Abstract

Introduction: Whether endovascular therapy (EVT) added on best medical management (BMM, including intravenous thrombolysis [IVT] if indicated), as compared to BMM alone, is beneficial in acute ischemic stroke (AIS) with isolated posterior cerebral artery occlusion is unknown. Methods: We conducted a multicenter international observational study of consecutive AIS patients admitted within 6hrs from last seen well in 26 stroke centers in France, Switzerland and USA with isolated proximal posterior cerebral artery strokes (P1 or P2 occlusions) and treated either with EVT+BMM or BMM alone. Propensity score with inverse probability of treatment weighting was used to account for baseline between-groups differences. The primary outcome was 3-month good functional outcome (modified Rankin score [mRS] 0-2). Secondary outcomes were excellent functional outcome (mRS 0-1) and symptomatic intracranial hemorrhage (sICH) at 24hrs. We searched for an interaction between treatment group and (1) occlusion site (P1 vs . P2), (2) NIHSS score (<10 vs. ≥10), and (3) IVT use. Results: Overall, 810 AIS patients were included (180 and 630 in the EVT+BMM and BMM alone groups, respectively).
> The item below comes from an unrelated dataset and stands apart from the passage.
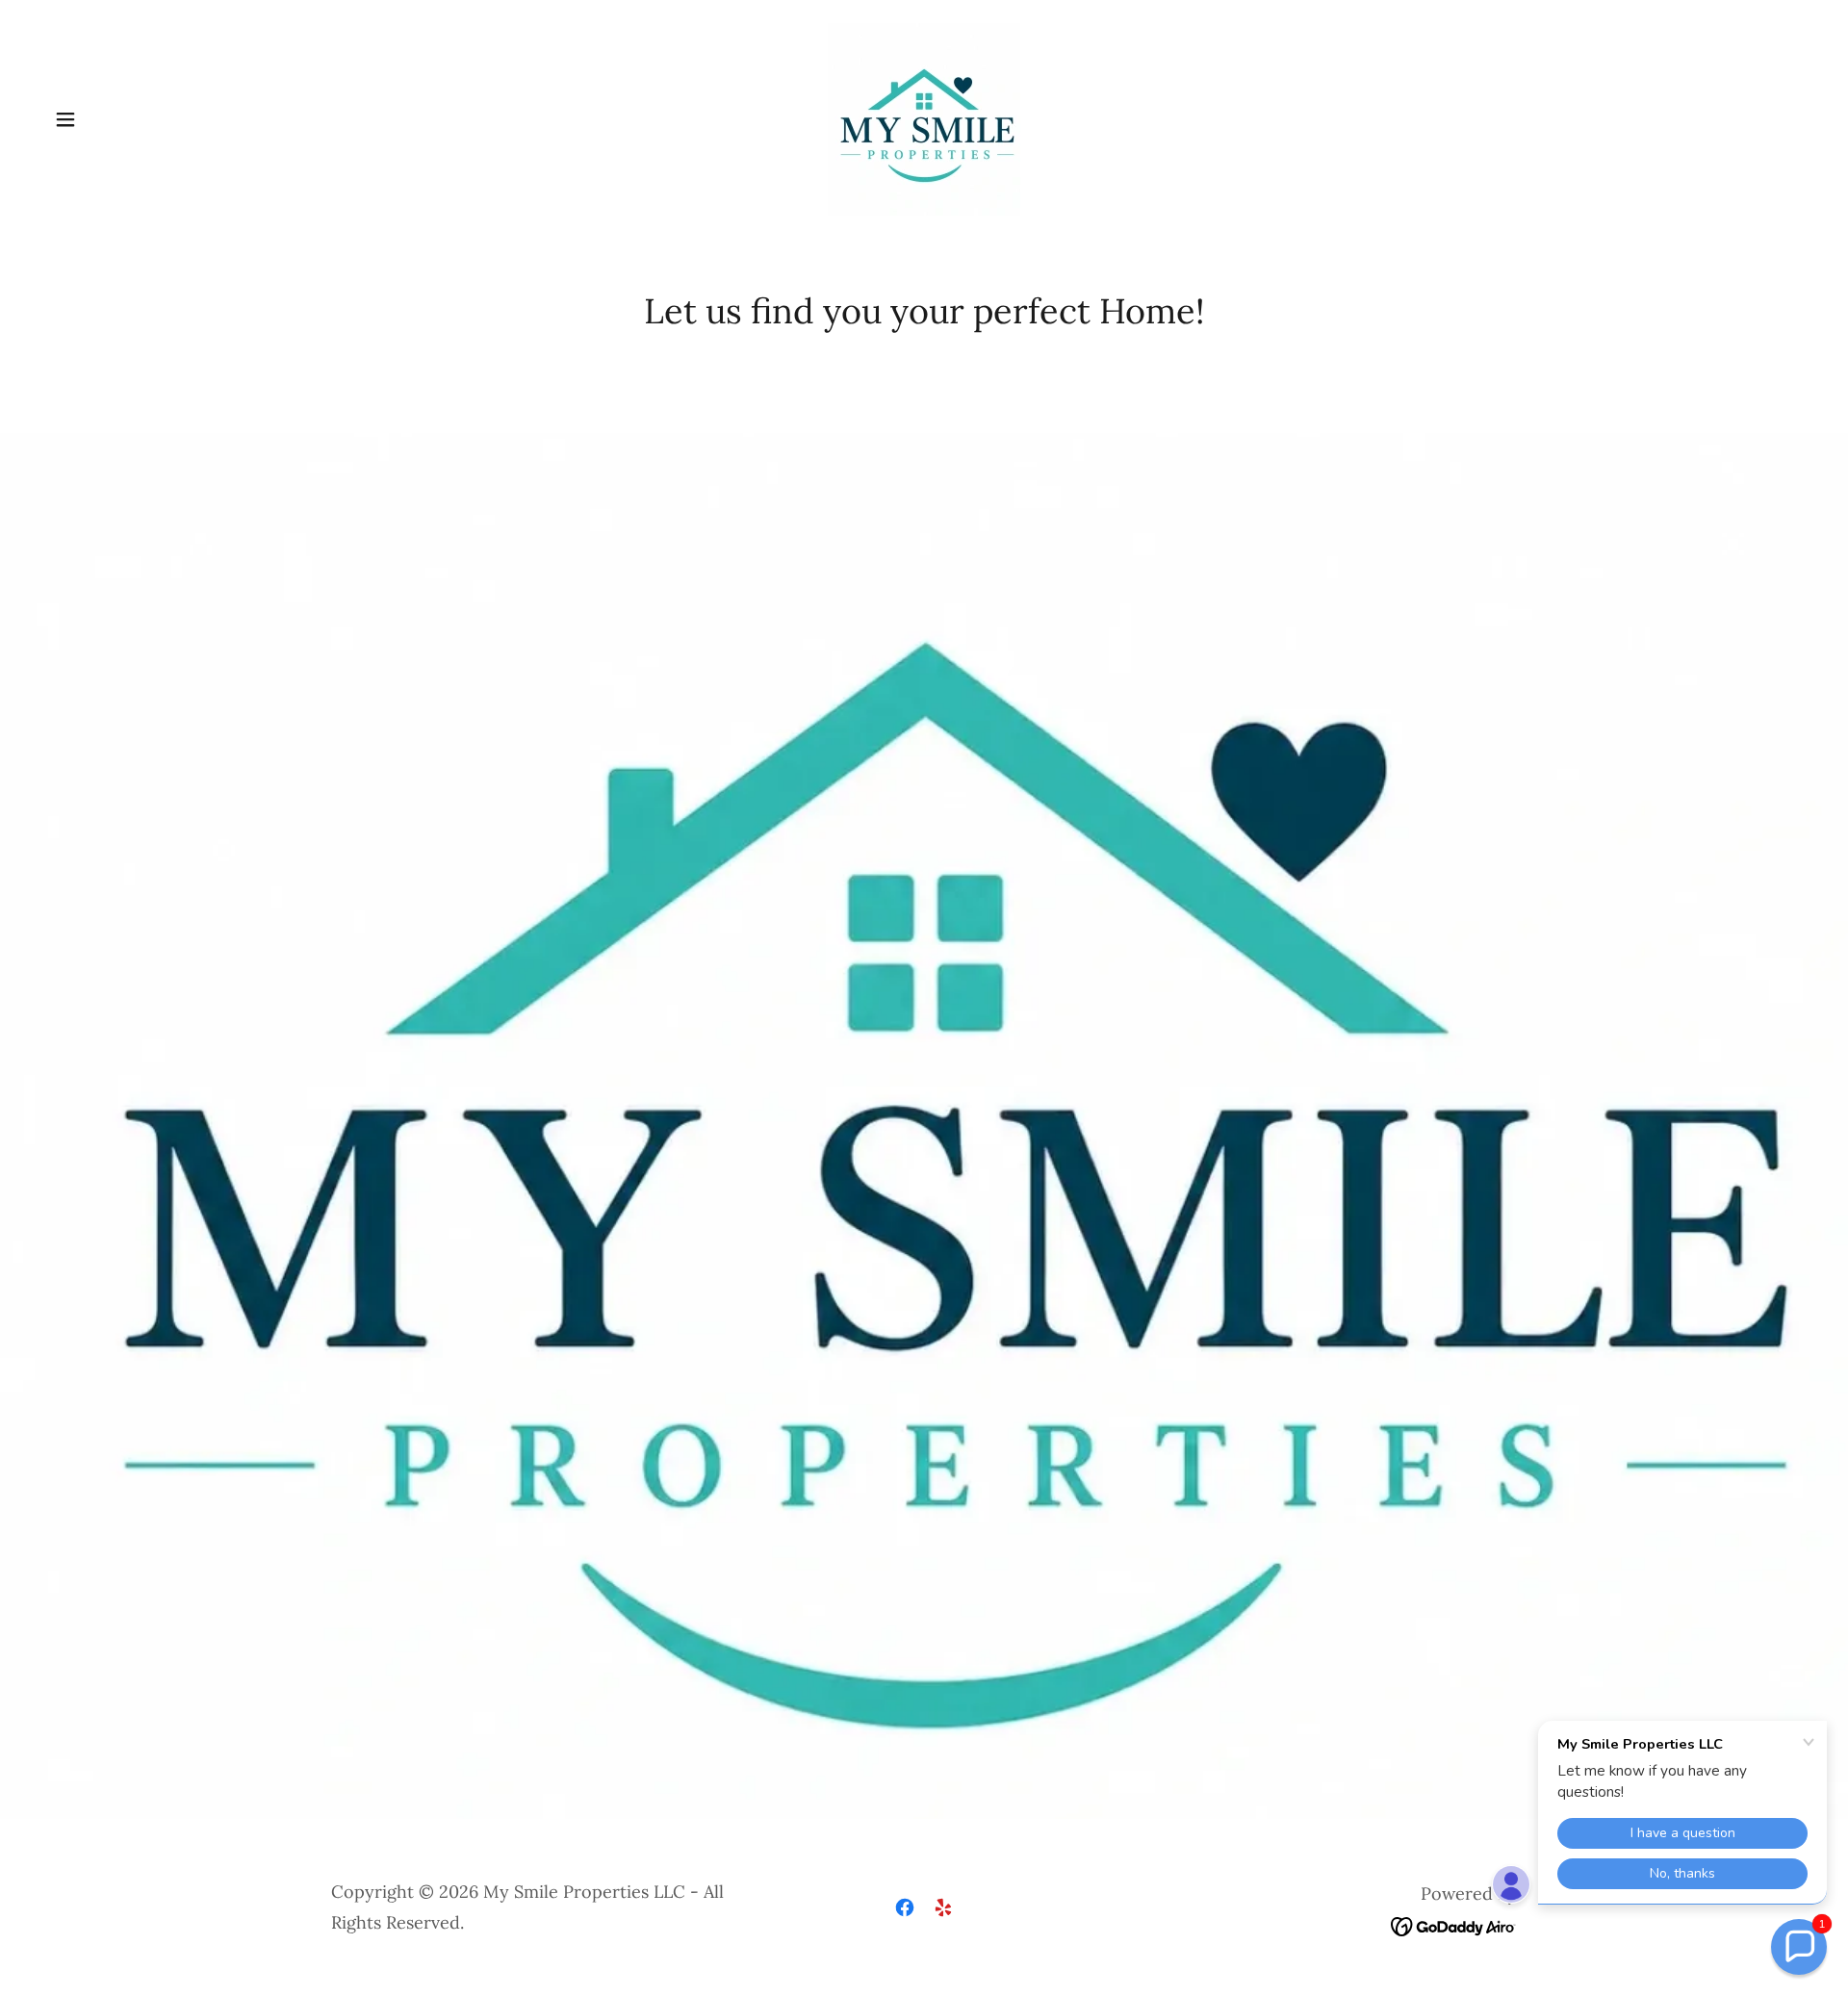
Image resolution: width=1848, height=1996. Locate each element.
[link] (924, 118)
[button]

Median age was 74yo (IQR 63-83), 352 (44%) were female, median NIHSS was 6 (IQR 4-10), 594 (73%) received IVT, and occlusion site was P1 in 205 (25%) and P2 in 605 (75%) patients. Baseline clinical and radiological data were similar between the 2 groups following propensity-score weighting. EVT was not associated with good (adjusted OR=0.86; 95%CI: 0.67-1.09; P =0.21) or excellent (adjusted OR=1.10; 95%CI: 0.87-1.39; P =0.42) functional outcome but was associated with higher risk of sICH (OR=2.71; 95%CI: 1.41-5.21; P =0.003). No interaction was found between EVT effect and (1) NIHSS score, (2) occlusion site, or (3) IVT use for either outcome. Conclusion: In our population of AIS patients with isolated P1 or P2 occlusion, EVT was not associated with higher rates of good or excellent functional outcome as compared to BMM alone. However, EVT was associated with higher rates of sICH. Randomized trials are warranted.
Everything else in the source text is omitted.